> POLECENIE
Wypisz bez żadnych zmian wiersze materiału od wiersza zawierającego „This screenshot has height=450, width=300.” aż do końca materiału, łącznie z oboma skrajnymi wierszami.

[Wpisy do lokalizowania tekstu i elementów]
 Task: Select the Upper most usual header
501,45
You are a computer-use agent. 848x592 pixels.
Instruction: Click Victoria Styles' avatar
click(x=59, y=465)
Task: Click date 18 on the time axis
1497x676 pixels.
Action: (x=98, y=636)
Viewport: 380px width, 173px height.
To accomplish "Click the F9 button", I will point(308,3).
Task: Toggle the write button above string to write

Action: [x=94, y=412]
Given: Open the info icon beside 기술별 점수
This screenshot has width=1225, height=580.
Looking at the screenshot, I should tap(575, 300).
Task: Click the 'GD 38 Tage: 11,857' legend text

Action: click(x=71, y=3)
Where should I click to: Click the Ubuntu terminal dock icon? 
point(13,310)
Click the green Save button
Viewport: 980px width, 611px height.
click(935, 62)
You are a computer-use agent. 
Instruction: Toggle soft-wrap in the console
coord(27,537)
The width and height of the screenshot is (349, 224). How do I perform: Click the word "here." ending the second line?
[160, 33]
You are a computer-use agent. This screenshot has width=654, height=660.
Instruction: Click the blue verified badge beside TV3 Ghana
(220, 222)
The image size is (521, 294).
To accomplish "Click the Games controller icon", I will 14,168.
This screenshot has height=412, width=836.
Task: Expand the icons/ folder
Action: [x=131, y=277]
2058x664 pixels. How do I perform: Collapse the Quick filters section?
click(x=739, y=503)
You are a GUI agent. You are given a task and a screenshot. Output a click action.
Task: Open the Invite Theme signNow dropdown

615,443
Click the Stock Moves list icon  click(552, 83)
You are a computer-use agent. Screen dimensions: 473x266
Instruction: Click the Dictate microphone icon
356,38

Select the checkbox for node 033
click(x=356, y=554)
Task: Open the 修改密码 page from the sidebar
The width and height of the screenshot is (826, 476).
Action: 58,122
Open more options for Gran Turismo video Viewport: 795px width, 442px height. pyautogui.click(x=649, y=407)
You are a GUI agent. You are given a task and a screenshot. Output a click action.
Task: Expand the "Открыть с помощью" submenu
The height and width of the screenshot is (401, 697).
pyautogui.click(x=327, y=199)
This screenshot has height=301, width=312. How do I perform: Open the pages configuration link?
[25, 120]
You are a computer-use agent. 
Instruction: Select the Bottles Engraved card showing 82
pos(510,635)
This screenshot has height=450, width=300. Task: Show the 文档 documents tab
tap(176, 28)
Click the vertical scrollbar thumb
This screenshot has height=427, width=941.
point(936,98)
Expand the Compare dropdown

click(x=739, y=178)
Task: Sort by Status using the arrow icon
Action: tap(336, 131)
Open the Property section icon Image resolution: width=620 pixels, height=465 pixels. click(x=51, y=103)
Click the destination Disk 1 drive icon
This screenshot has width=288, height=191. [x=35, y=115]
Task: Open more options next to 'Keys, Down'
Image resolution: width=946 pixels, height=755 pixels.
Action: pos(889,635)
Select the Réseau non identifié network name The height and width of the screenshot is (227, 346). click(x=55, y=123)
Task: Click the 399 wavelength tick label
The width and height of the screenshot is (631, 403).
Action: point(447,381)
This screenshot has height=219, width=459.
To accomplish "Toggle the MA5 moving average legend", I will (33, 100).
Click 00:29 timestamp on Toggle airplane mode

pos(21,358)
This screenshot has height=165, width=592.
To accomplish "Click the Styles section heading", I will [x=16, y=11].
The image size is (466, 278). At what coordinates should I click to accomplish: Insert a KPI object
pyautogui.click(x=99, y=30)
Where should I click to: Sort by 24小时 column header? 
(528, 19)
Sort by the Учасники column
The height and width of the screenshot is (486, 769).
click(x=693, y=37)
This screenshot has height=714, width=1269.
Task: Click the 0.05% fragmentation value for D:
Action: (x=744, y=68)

> WYKONANE ZADANIE
This screenshot has height=450, width=300. Task: Show the 文档 documents tab
tap(176, 28)
Click the vertical scrollbar thumb
This screenshot has height=427, width=941.
point(936,98)
Expand the Compare dropdown

click(x=739, y=178)
Task: Sort by Status using the arrow icon
Action: tap(336, 131)
Open the Property section icon Image resolution: width=620 pixels, height=465 pixels. click(x=51, y=103)
Click the destination Disk 1 drive icon
This screenshot has width=288, height=191. [x=35, y=115]
Task: Open more options next to 'Keys, Down'
Image resolution: width=946 pixels, height=755 pixels.
Action: pos(889,635)
Select the Réseau non identifié network name The height and width of the screenshot is (227, 346). click(x=55, y=123)
Task: Click the 399 wavelength tick label
The width and height of the screenshot is (631, 403).
Action: point(447,381)
This screenshot has height=219, width=459.
To accomplish "Toggle the MA5 moving average legend", I will (33, 100).
Click 00:29 timestamp on Toggle airplane mode

pos(21,358)
This screenshot has height=165, width=592.
To accomplish "Click the Styles section heading", I will [x=16, y=11].
The image size is (466, 278). At what coordinates should I click to accomplish: Insert a KPI object
pyautogui.click(x=99, y=30)
Where should I click to: Sort by 24小时 column header? 
(528, 19)
Sort by the Учасники column
The height and width of the screenshot is (486, 769).
click(x=693, y=37)
This screenshot has height=714, width=1269.
Task: Click the 0.05% fragmentation value for D:
Action: (x=744, y=68)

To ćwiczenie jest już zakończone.